3. Which one of the following types of stress strain relationship best describes the behavior of brittle materials such as ceramics and thermosetting plastics: (a) elastic and perfectly plastic, (b) elastic and strain hardening, (c) perfectly elastic, or (d) none of the above?

4. Which one of the following types of stress strain relationship best describes the behavior of most metals at room temperature: (a) elastic and perfectly plastic, (b) elastic and strain hardening, (c) perfectly elastic, or (d) none of the above?

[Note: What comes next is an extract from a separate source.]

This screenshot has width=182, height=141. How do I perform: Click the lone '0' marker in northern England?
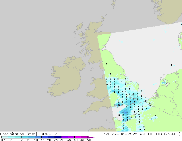(107, 64)
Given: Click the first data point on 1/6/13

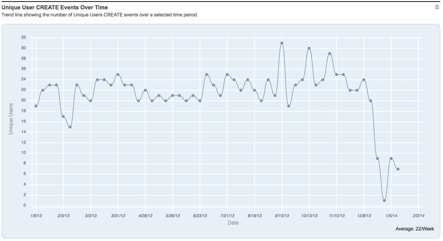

5. Which one of the following types of stress strain relationship best describes the behavior of metals at temperatures above their respective recrystallization points: (a) elastic and perfectly plastic, (b) elastic and strain hardening, (c) perfectly elastic, or (d) none of the above?

Problems

Strength and Ductility in Tension

1. A test specimen in a tensile test has a gage length of 2.0 in and an area = 0.5 in2. During the test the specimen yields under a load of 32,000 lb. The corresponding gage length = 2.0083 in. This is the 0.2 percent yield point. The maximum load of 60,000 lb is reached at a gage length = 2.60 in. Determine (a) yield strength, (b) modulus of elasticity, and (c) tensile strength. (d) If fracture occurs at a gage length of 2.92 in, determine the percent elongation. (e) If the specimen necked to an area = 0.25 in2, determine the percent reduction in area.

Flow Curve
3.5 In a tensile test on a metal specimen, true strain = 0.08 at a stress = 265 MPa. When true stress = 325 MPa, true strain = 0.27. Determine the strength coefficient and the strain-hardening exponent in the flow curve equation.

3.8 A tensile test for a certain metal provides flow curve parameters: strain-hardening exponent is 0.3 and strength coefficient is 600 MPa. Determine (a) the flow stress at a true strain = 1.0 and (b) true strain at a flow stress = 600 MPa.